The iterates of FISTA convergence even under inexact computations and stochastic gradients

TL;DR

This paper proves that FISTA's iterates converge in infinite-dimensional Hilbert spaces even with inexact and stochastic computations, extending recent convergence results to more practical scenarios.

Contribution

It extends convergence proofs of FISTA to infinite-dimensional spaces with inexact and stochastic gradient and proximity computations.

Findings

FISTA iterates converge weakly in infinite-dimensional spaces.

Convergence holds despite inexact and stochastic gradient computations.

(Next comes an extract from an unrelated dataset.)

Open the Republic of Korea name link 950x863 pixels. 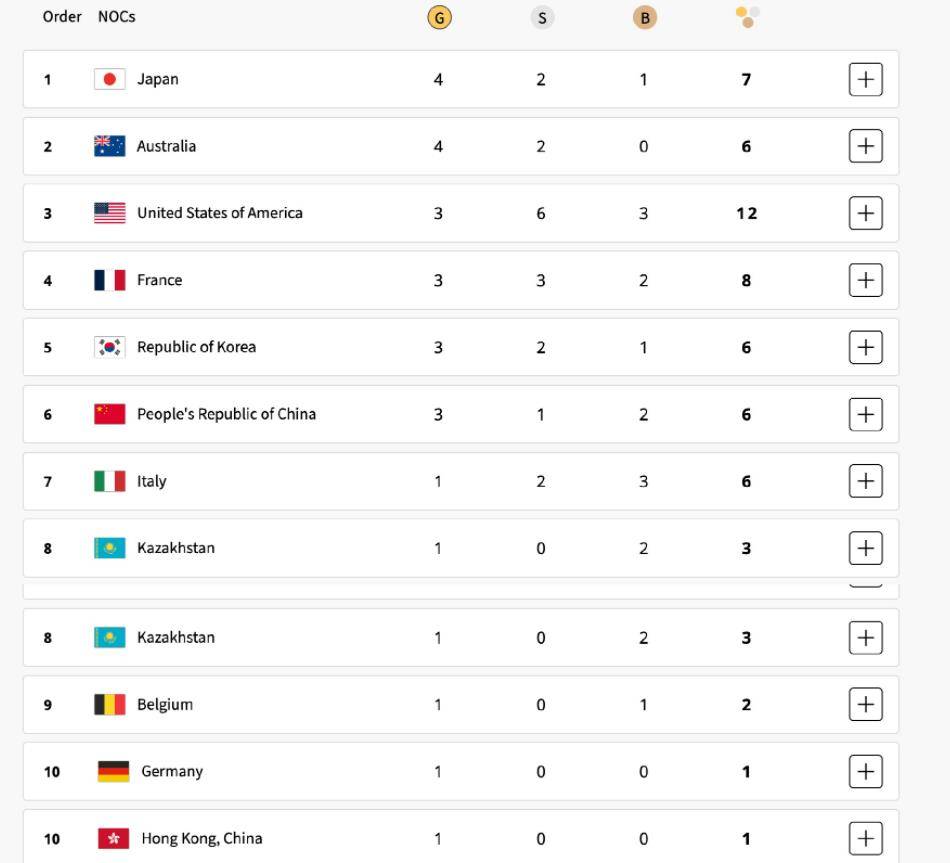[196, 347]
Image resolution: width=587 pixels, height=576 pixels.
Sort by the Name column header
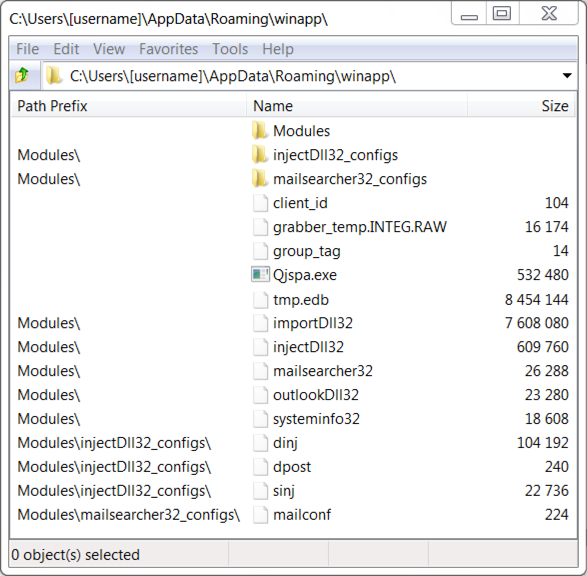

Results generalize recent finite-dimensional convergence proofs.

Abstract

Very recently, the papers "Point Convergence of Nesterov's Accelerated Gradient Method: An AI-Assisted Proof" by Jang and Ryu, and "The Iterates of Nesterov's Accelerated Algorithm Converge in the Critical Regimes" by Bot, Fadili, and Nguyen simultaneously have resolved a long-standing open problem concerning Nesterov's accelerated gradient method. These works show that the iterates of the algorithm (known in its composite form as FISTA) indeed converge to an optimal solution. In this work, we extend these results and prove that, in infinite dimensional Hilbert spaces, the iterates of such an algorithm still converge (in the weak sense) even when the proximity operator and the gradient are computed inexactly, with the latter possibly stochastic.